Magni ja też mogłabym jeść wszystko nie przeszkadzają mi żadne zapachy ani żadne potrawy ale oczywiście staram się uważać bo i tak już trochę przytyłam tyle, że zawsze jadłam dużo słodyczy zamiast np śniadanie a teraz na odwrót.
Monika M mnie na początku bolały tylko piersi i urosły trochę, często boli mnie głowa ale to może dlatego, że siedzę teraz więcej w domu mniej powietrza, no i mam na okrągło katar,, nieżyt nosa'' mój ginekolog powiedział, że niektóre kobiety tak mają może to trwać całą ciąże ponieważ śluzówka nosa się wysusza czy jakoś tak trochę dziwne no ale muszę się przemęczy ale to tylko to żadnych typowych objawów gdybym nie starała się o dziecko i nie pilnowała czy okres przyszedł to mogłabym nawet nie wiedzieć, 0-(ZERO) wymiotów Więc się nie martw na pewno wszystko jest dobrze.

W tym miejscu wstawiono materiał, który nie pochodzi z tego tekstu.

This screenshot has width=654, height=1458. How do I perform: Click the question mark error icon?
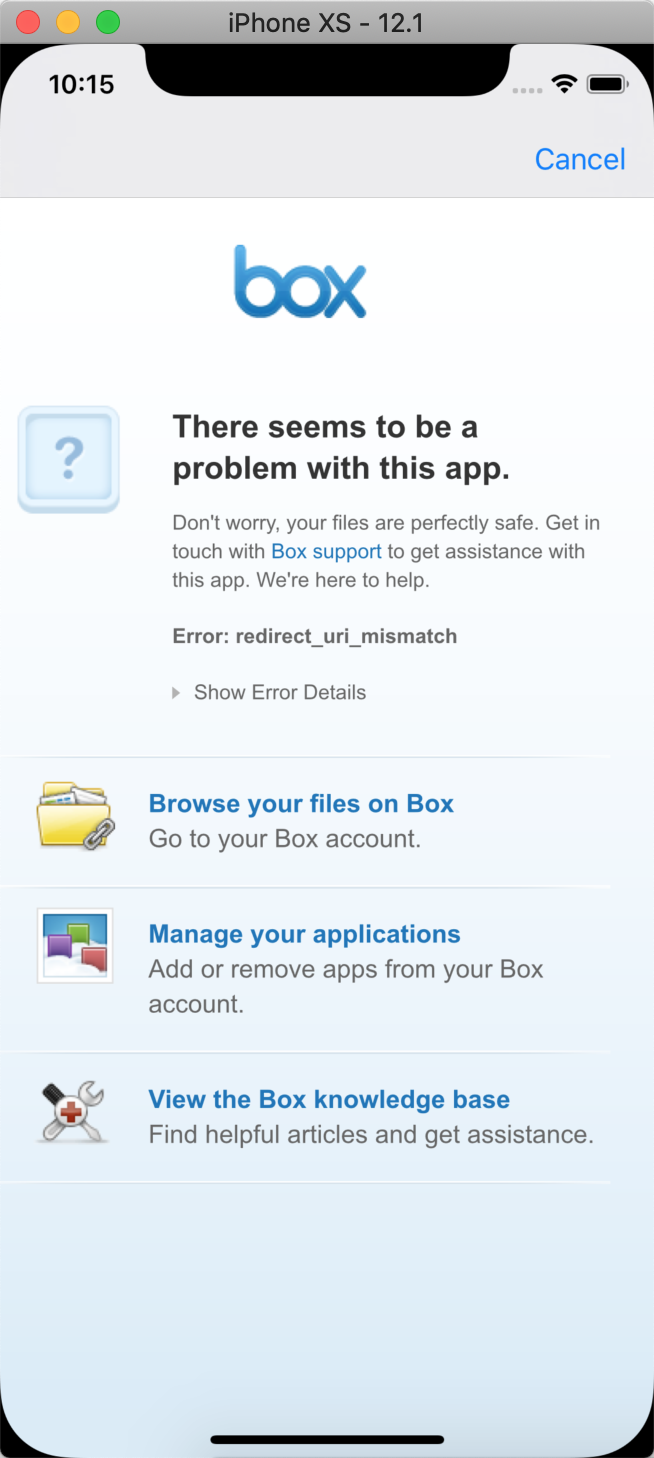[68, 458]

isia22 nie pal rzuć to jak najszybciej ja po nieudanej ciąży wróciłam do nałogu ale jak tylko dowiedziałam się o kolejnej ciąży przestałam palić od razu , czasem mnie kusi ale nie ma, że boli! ostatnio przeczytałam w jakiejś książce, że jak kobieta w ciąży pali to dziecko się strasznie męczy i dusi ponieważ te wszystkie trujące substancje się do niego dostają (ja wyobrażam se wtedy, że bąbelek kaszle, dusi się krztusi,płacze) cieszę się że jestem jednak silna i nie truję swego dziecka i to mi pomaga nie palić mam nadzieje że pomoże i tobie.
Króliczku trzymaj sie cieplutko wszystko na pewno będzie dobrze.
beatko1980 życzę ci aby te wymioty przestały cię męczyć jak najszybciej.